Use this dataset of airline arrival information to predict how late flights will be. A flight only counts as late if it is more than 30 minutes late.
In [2]:
%matplotlib inline
import numpy as np
import pandas as pd
import scipy
import sklearn
import matplotlib.pyplot as plt
import seaborn as sns
import math
from matplotlib.mlab import PCA as mlabPCA
from sklearn.preprocessing import StandardScaler
from sklearn.decomposition import PCA
from sklearn import preprocessing
from sklearn.metrics import confusion_matrix
from sklearn.model_selection import cross_val_score, KFold, cross_val_predict
import matplotlib.pyplot as plt
from sklearn.decomposition import PCA as sklearn_pca
from sklearn import decomposition
from sklearn import ensemble
from sklearn.ensemble import RandomForestClassifier
from sklearn.model_selection import train_test_split
from sklearn.feature_selection import SelectFromModel
from sklearn.metrics import accuracy_score
from sklearn.linear_model import LogisticRegression
from sklearn.utils import resample
from sklearn.ensemble import RandomForestClassifier, BaggingClassifier
from sklearn.naive_bayes import BernoulliNB
from sklearn.discriminant_analysis import LinearDiscriminantAnalysis
from sklearn.feature_selection import RFE
In [3]:
# Read and import data
airlines = pd.read_csv('Airlines 2008.csv')
airlines.head()
Out[3]:
In [4]:
#Change the ArrDelay variable into a categorical variable
airlines.loc[airlines['ArrDelay'] <= 30, 'ArrDelay'] = 0
airlines.loc[airlines['ArrDelay'] > 30, 'ArrDelay'] = 1
In [5]:
#Check length of the dataset
len(airlines)
Out[5]:
In [6]:
#Type of info per column of the dataset
airlines.info()
In [7]:
#Substitute infinity and Nan values by Zeros and check that no Nans are left
airlines = airlines.replace([np.inf, -np.inf], np.nan)
airlines = airlines.fillna(0)
print(airlines.isnull().sum())
print(airlines.info())
In [8]:
#Drop "object" type features as they are not going to add information to the model
airlines = airlines.drop(airlines[['UniqueCarrier', 'TailNum','Origin','Dest','CancellationCode']],axis=1)
In [9]:
# Compute average number of delayed flights per hour
airlines['hour'] = airlines['CRSArrTime'].map(lambda x: int(str(int(x)).zfill(4)[:2]))
grouped = airlines[['ArrDelay', 'hour' ]].groupby('hour').mean()
# plot average delays by hour
grouped.plot(kind='bar')
----------------------------------------
Required tasks
1. According to the airline delay notebook, how late must a flight be to count as late?
2. Carry on the airline delay notebook from its final line.

Dataset excerpt
----------------------------------------
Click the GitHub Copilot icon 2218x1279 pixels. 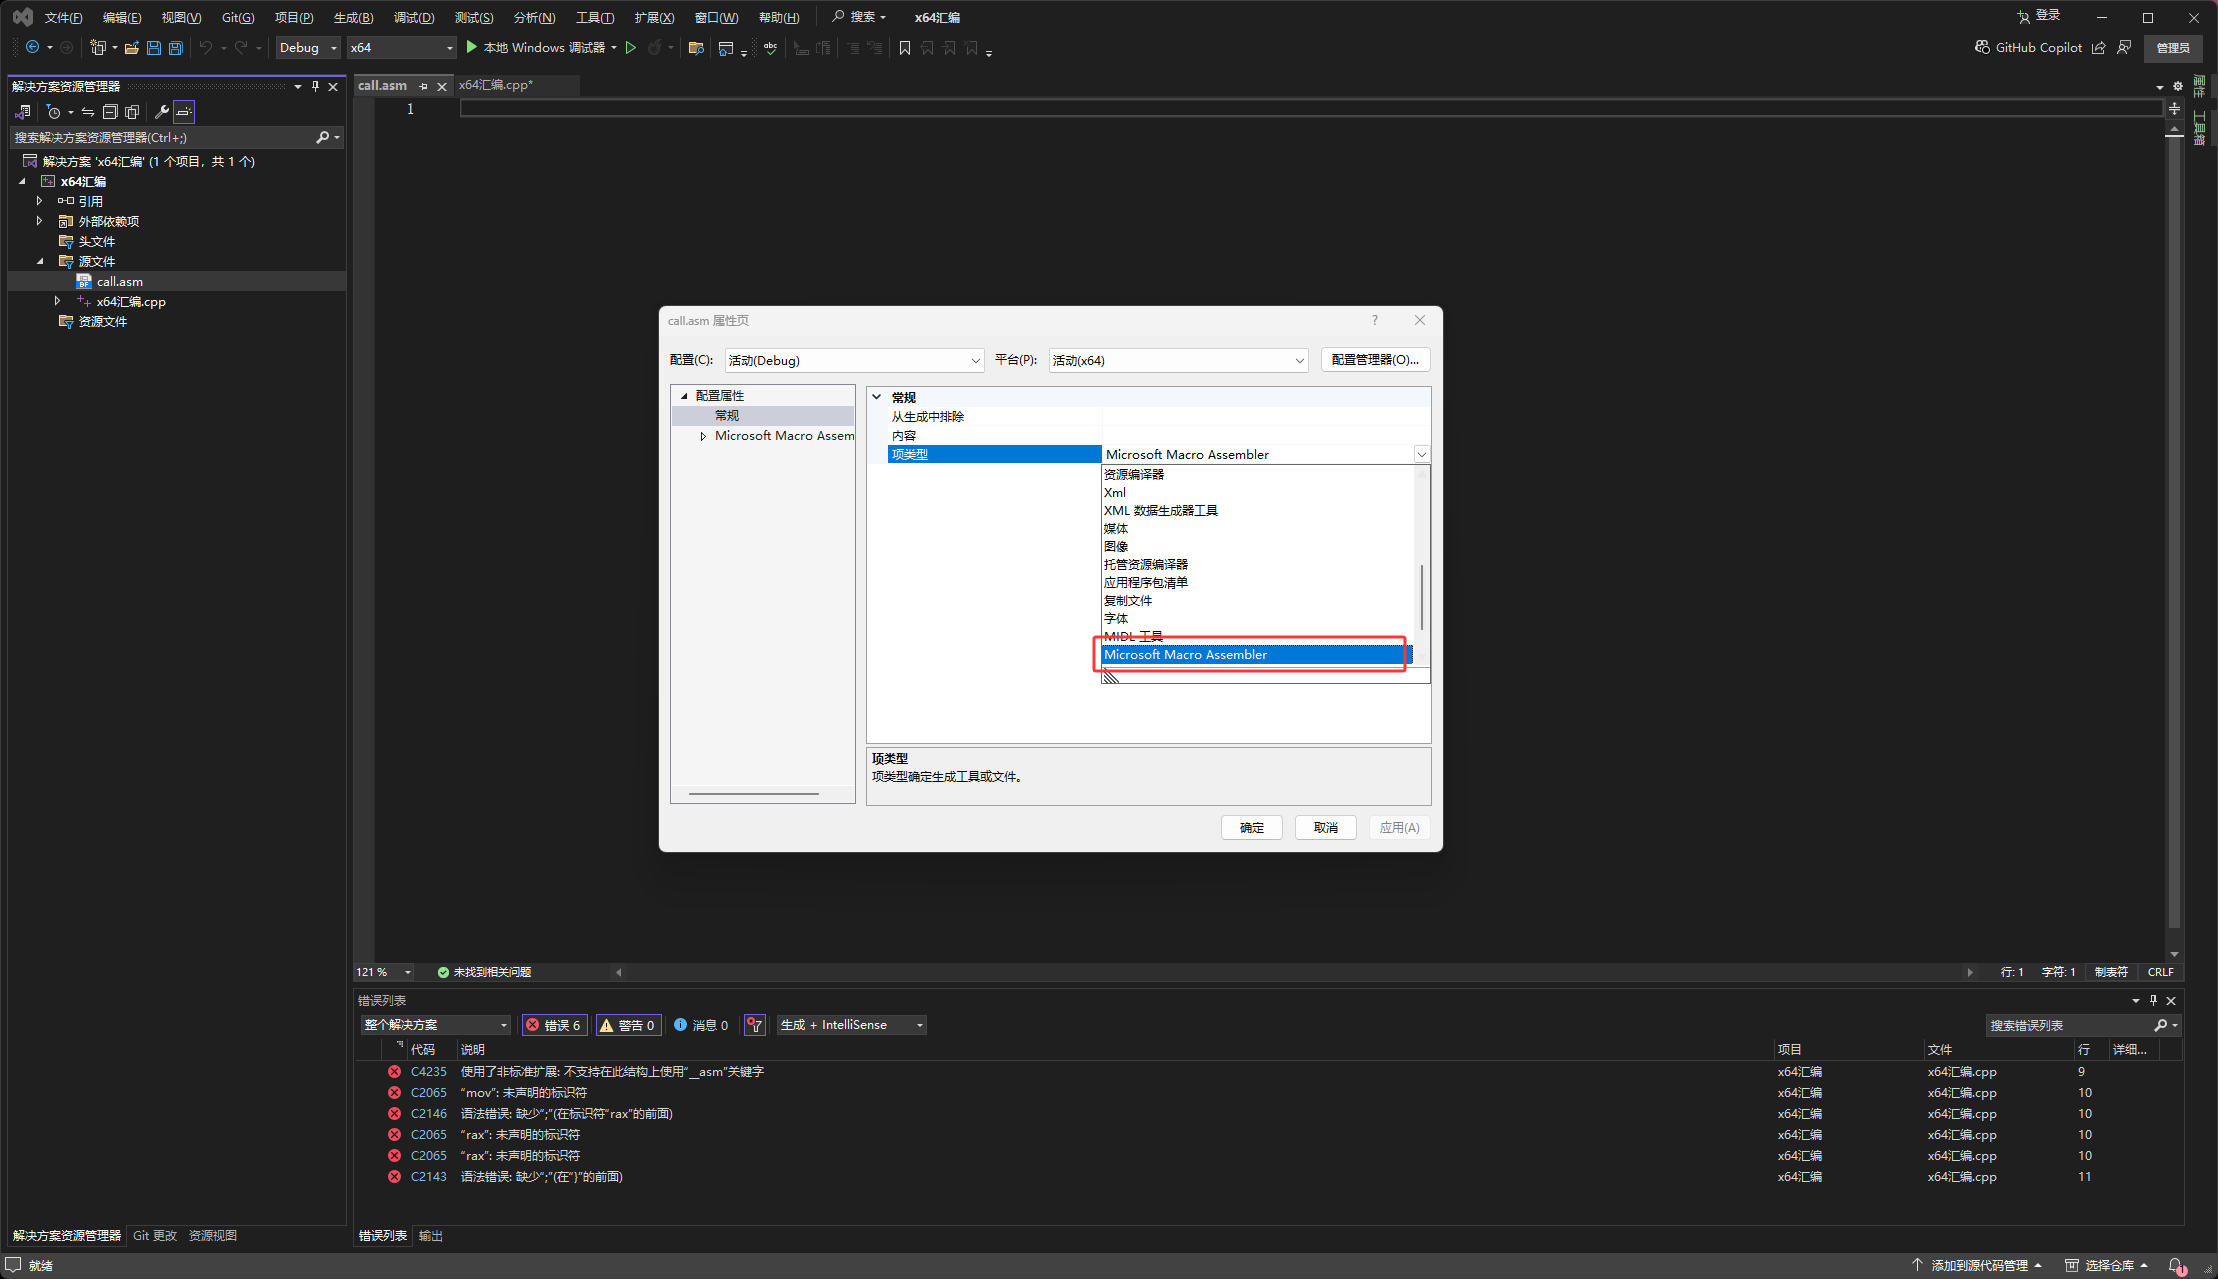pyautogui.click(x=1981, y=47)
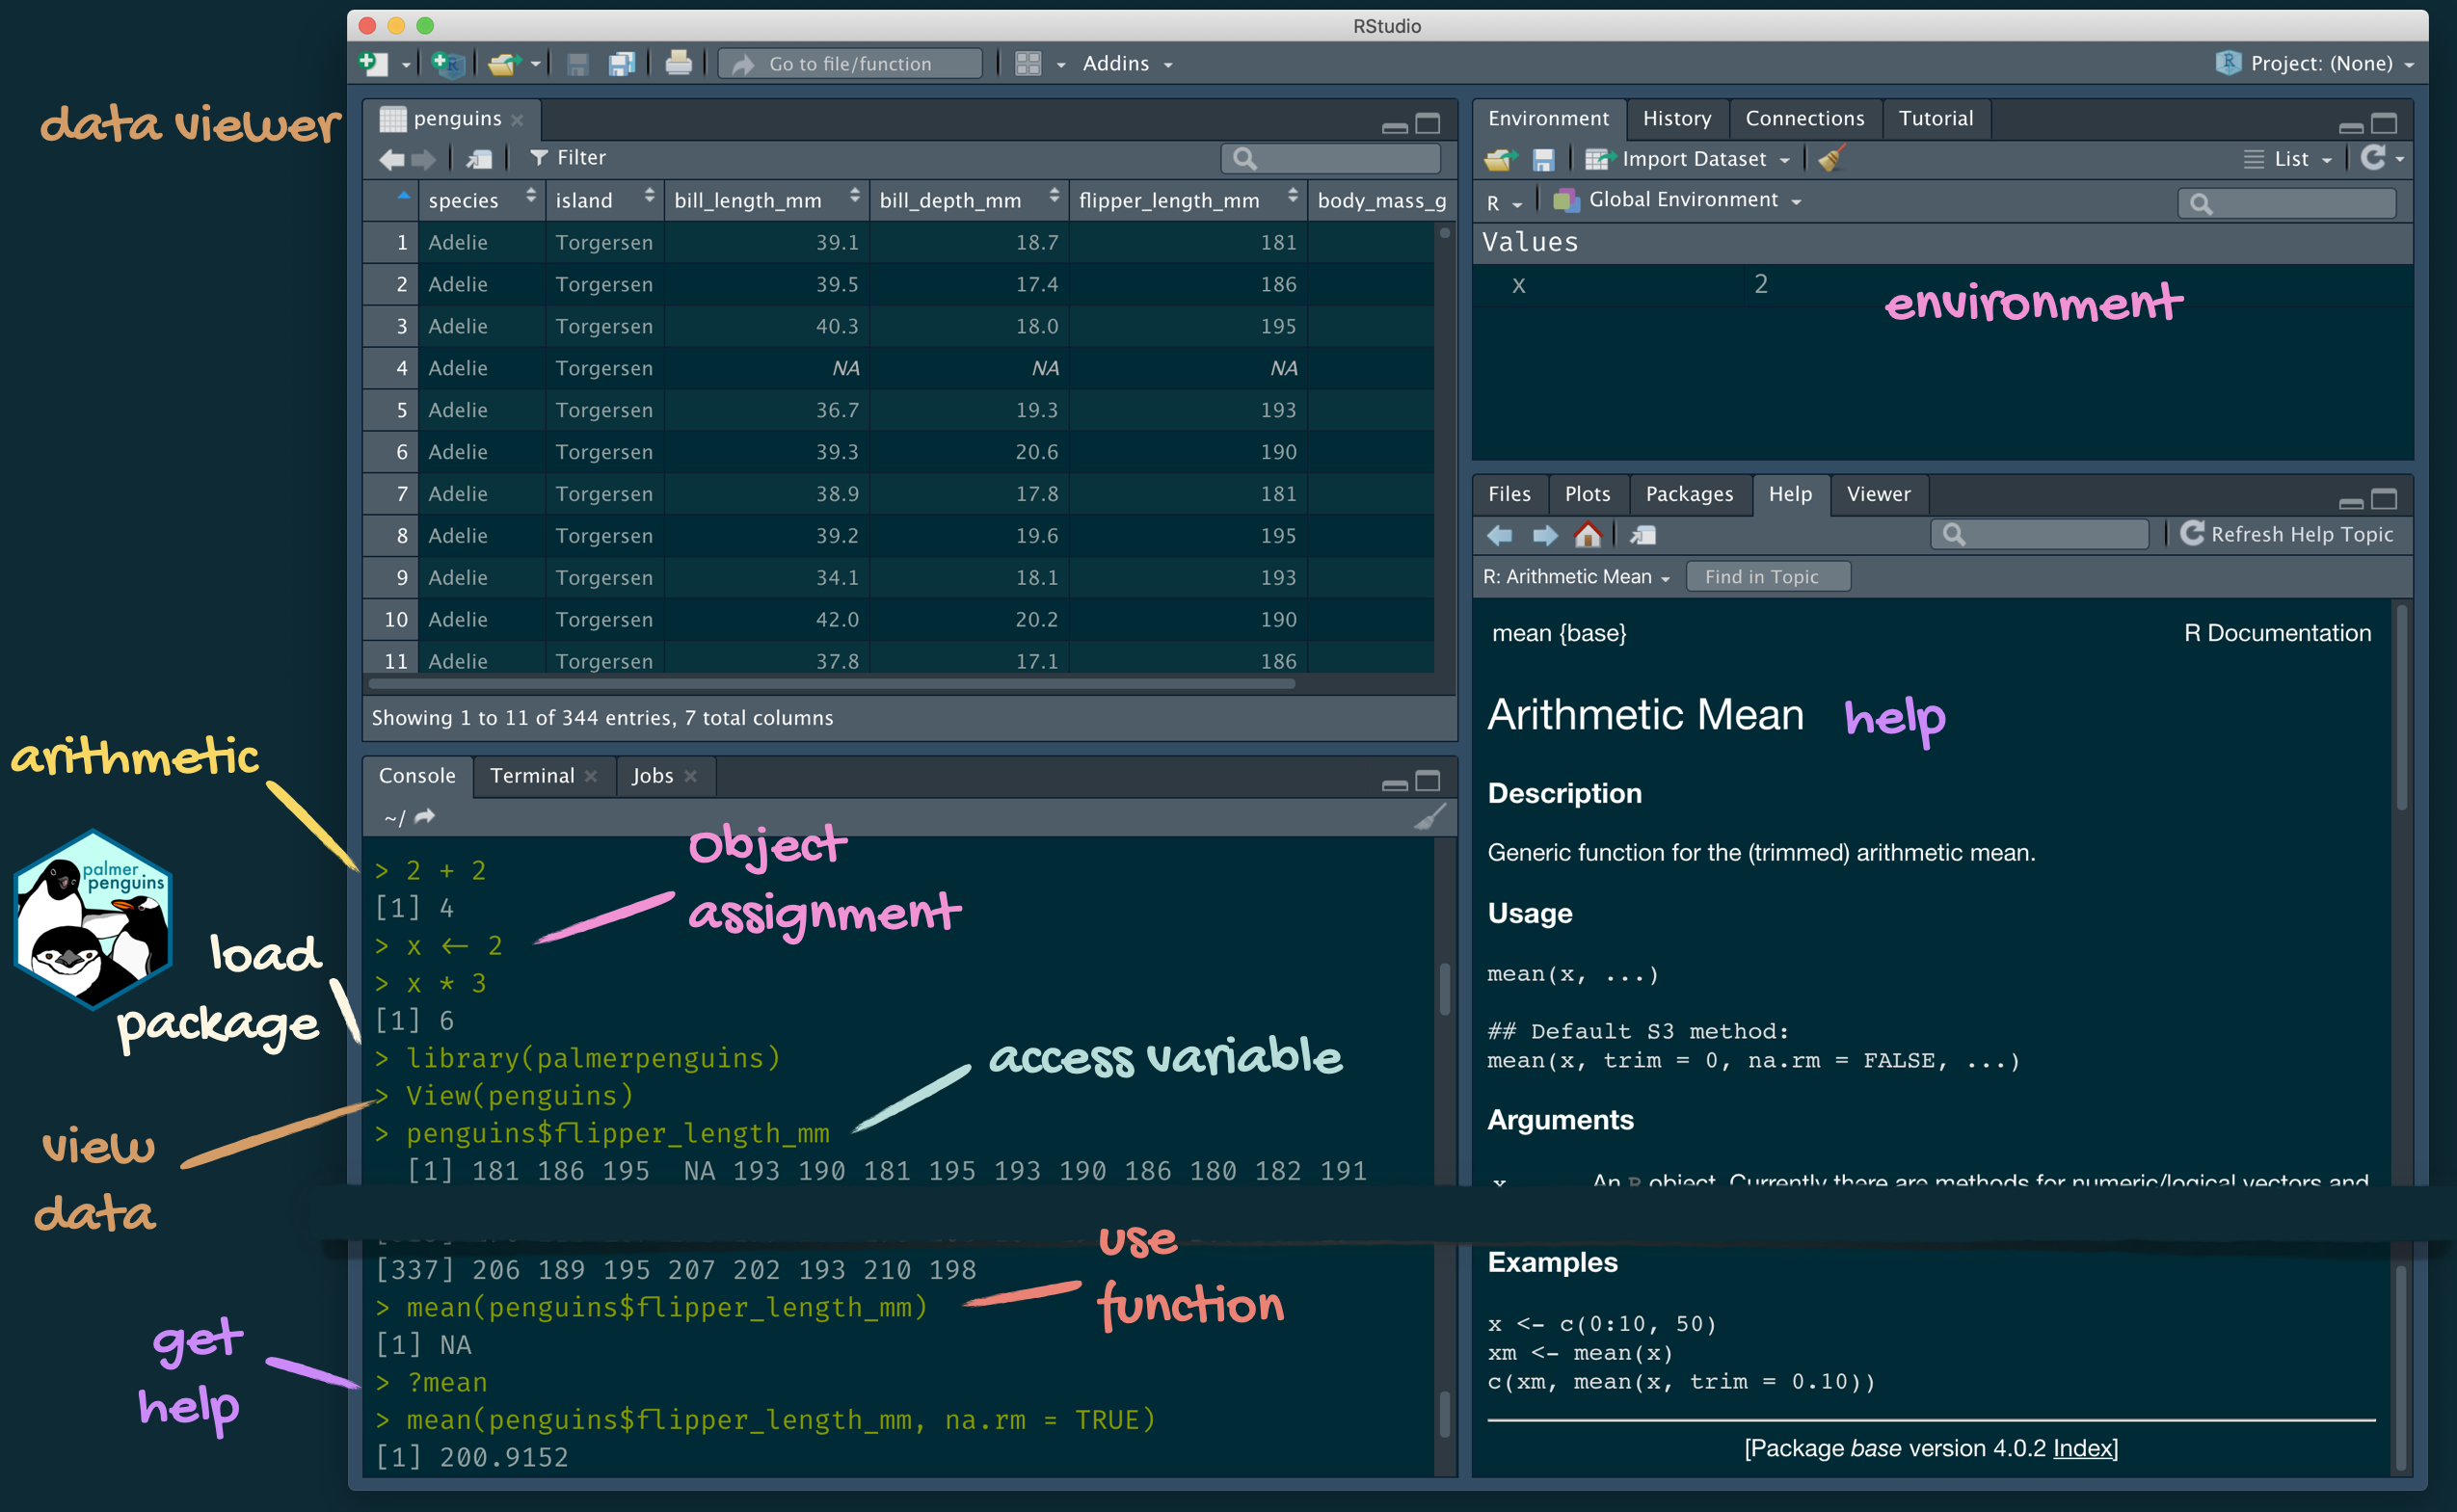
----------------------------------------
The results
1. More than 30 minutes late.

2.
Out[9]:
In [10]:
# Compute average number of delayed flights per day of the month
grouped = airlines[['ArrDelay', 'DayOfWeek']].groupby('DayOfWeek').mean()
# plot average delays by day of the month
grouped.plot(kind='bar')
Out[10]:
In [11]:
# Compute average number of delayed flights per day
grouped = airlines[['ArrDelay', 'DayofMonth']].groupby('DayofMonth').mean()
# plot average delays by day
grouped.plot(kind='bar')
Out[11]:
In [12]:
# Compute average number of delayed flights per month
grouped = airlines[['ArrDelay', 'Month']].groupby('Month').mean()
# plot average delays by month
grouped.plot(kind='bar')
Out[12]:
In [13]:
XA= airlines.drop('ArrDelay',axis=1)
yA = airlines['ArrDelay']
#Preprocess and scale data
names = XA.columns
XA_scaled = pd.DataFrame(preprocessing.scale(XA), columns = names)
summary = XA_scaled.describe()
XA_scaled.head()
Out[13]:
In [14]:
#Calculate Feature Importance using Random Forest
rf = RandomForestClassifier()
rf.fit(XA_scaled, yA)
#Define feature importance
feature_importance8 = rf.feature_importances_
# Make importances relative to max importance.
feature_importance8 = 100.0 * (feature_importance8 / feature_importance8.max())
sorted_idx = np.argsort(feature_importance8)
pos = np.arange(sorted_idx.shape[0]) + .5
plt.figure(figsize=(7, 30))
plt.subplot(1, 1, 1)
plt.barh(pos, feature_importance8[sorted_idx], align='center')
plt.yticks(pos, XA_scaled.columns[sorted_idx])
plt.xlabel('Relative Importance')
plt.title('ArrDelay')
plt.show()
In [15]:
#Feature Selection. Scores for the most relevant features (should we start with the one that has more explanatory power)
from sklearn.feature_selection import SelectKBest
# feature extraction
test = SelectKBest()
fit = test.fit(XA_scaled, yA)
#Identify features with highest score from a predictive perspective (for all programs)
names2 = XA_scaled.columns
Bestfeatures = pd.DataFrame(fit.scores_, index = names2)
Bestfeatures.columns = ['Best Features']
Bestfeatures.sort_values(by=['Best Features'], ascending=False)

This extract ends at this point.